Given the images of the children killed in Idlib, it’s not for the sake of pelting accusations at random that we say everyone is a party to this massacre: the diplomats who laugh derisively at requests for international protection; the leaders of Syria’s neighbor states who see the bloodied bodies of Syrians as a path to greater regional influence or political gains; the states which viewed Syrians as “threats to national security,” prompting them to assist in their killing on the pretext of self-defense; the warlords and militia leaders whose enthusiasm for killing us never wanes, and those who fund them with equal enthusiasm as a means of dueling with their competitors; all the international policies that see nothing to concern them in our slaughter except “security requirements,” and the “War on Terror,” and “stemming the influx of refugees;” the deals and arrangements reached in the dark, the bloody costs of which are paid in broad daylight.
While marketplaces, hospitals, schools, and civil defense centers are targeted by the party with overwhelming military superiority and an absolute monopoly over the skies, world officials have no compunction speaking of “exchanges of fire” and the “mutual violence” that must be stopped in order to protect civilians in Idlib. This at a time of an unceasing stream of horrifying images and videos coming out of the area, the briefest glance at which suffices to tell one that what’s happening is no “exchange of fire” but rather the dictionary definition of a massacre, with no doubt whatsoever as to the identity of its perpetrators.

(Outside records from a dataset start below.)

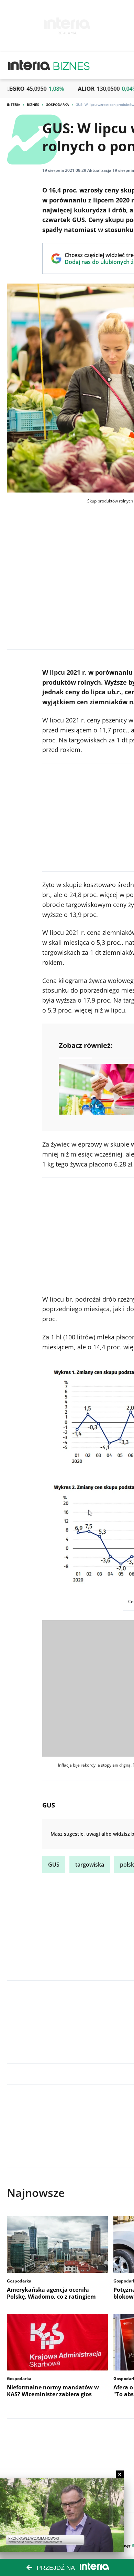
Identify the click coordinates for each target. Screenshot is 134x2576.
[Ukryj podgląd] (120, 2474)
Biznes (33, 104)
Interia (13, 104)
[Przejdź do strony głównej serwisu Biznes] (71, 65)
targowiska (89, 1864)
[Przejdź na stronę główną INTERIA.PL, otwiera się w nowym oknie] (29, 65)
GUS (53, 1864)
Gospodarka (57, 104)
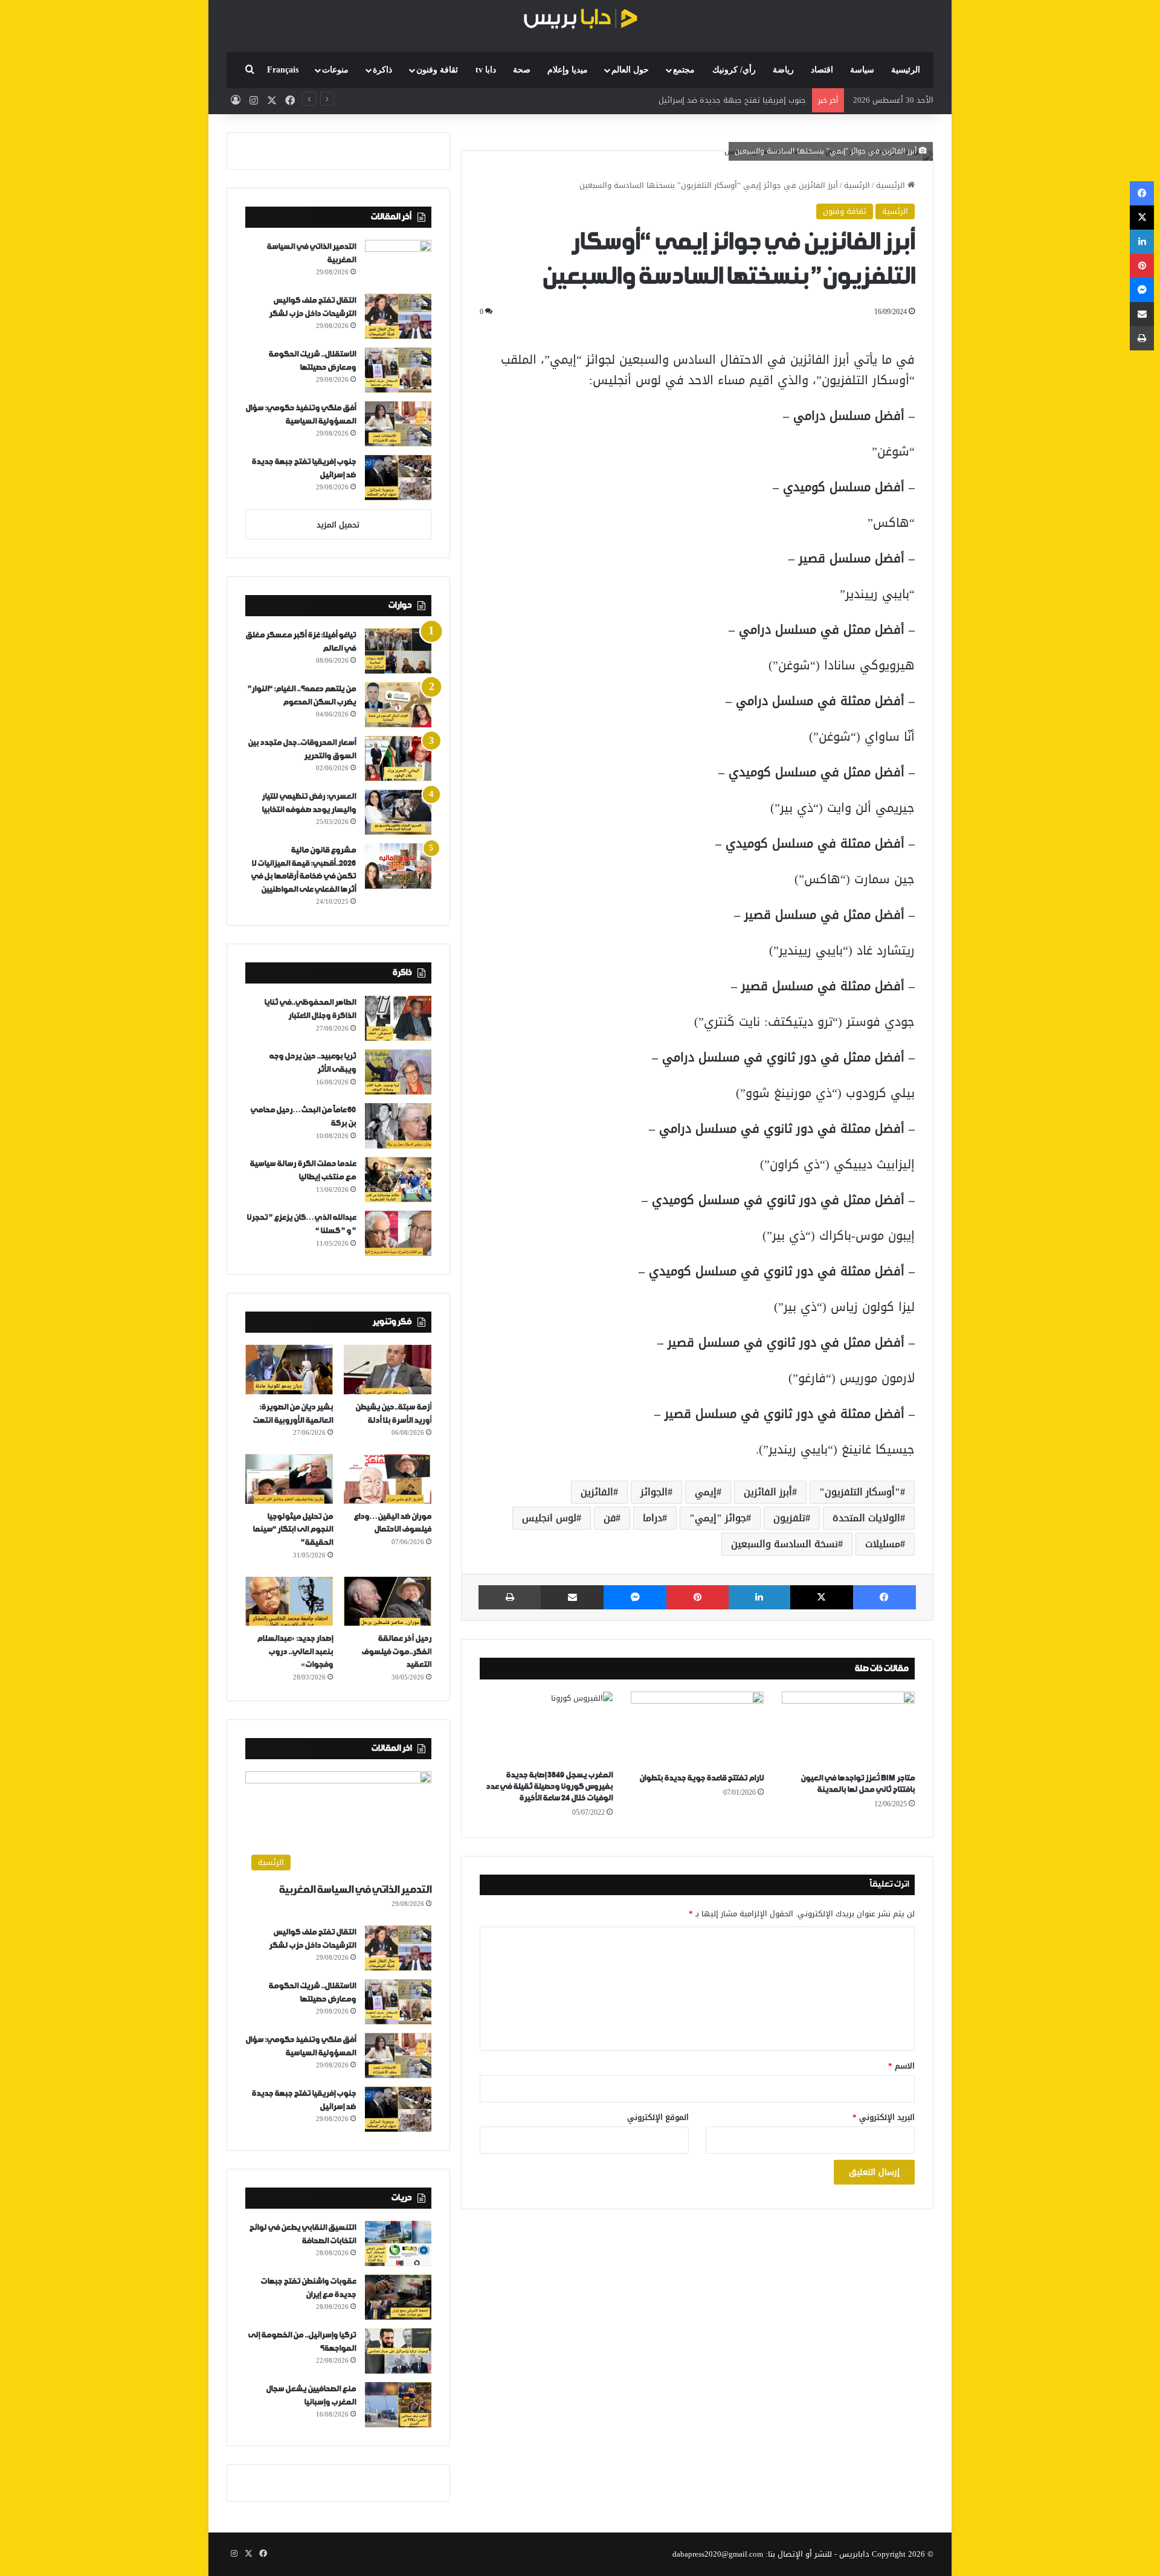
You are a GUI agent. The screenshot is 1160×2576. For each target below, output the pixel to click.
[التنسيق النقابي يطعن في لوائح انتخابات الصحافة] (398, 2243)
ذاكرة (382, 69)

And yet, even after all this, the regime and its allies remain incapable of attaining their desired victory. This is because the latter doesn’t end at settling matters militarily, which the regime does appear capable of if the “friends” and “guarantors” of the opposition keep to their current course. Rather, the victory to which the regime aspires consists of no less than the spreading of “politics” through the corpse of the regime casting its weight across the country. This “politics” requires the regime’s opponents not to disappear, but instead to be involved themselves in accordance with the Russian vision. It is this that does not look to be possible without nominal concessions from the regime; concessions which the regime’s make-up doesn’t allow it to offer up.

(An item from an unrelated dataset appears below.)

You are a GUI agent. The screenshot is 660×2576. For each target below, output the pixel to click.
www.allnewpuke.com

Russia seeks to drag the regime’s opponents to the negotiating table bound in chains, and the political and military bodies representing these opponents may no longer have the energy or ability to resist after all that has happened. Yet the recent battle of Kafr Nabuda demonstrates that they do in fact have this ability, if and when a bare minimum of support and assistance is made available. Since the agreements made by the “guarantors” are secret, with details unknown until they’re implemented, Idlib and its people have no alternative left but to present their bare flesh as a witness to the way the international community works to turn a rotten corpse into an ostensible political regime by the force of fighter jets and chemical weapons.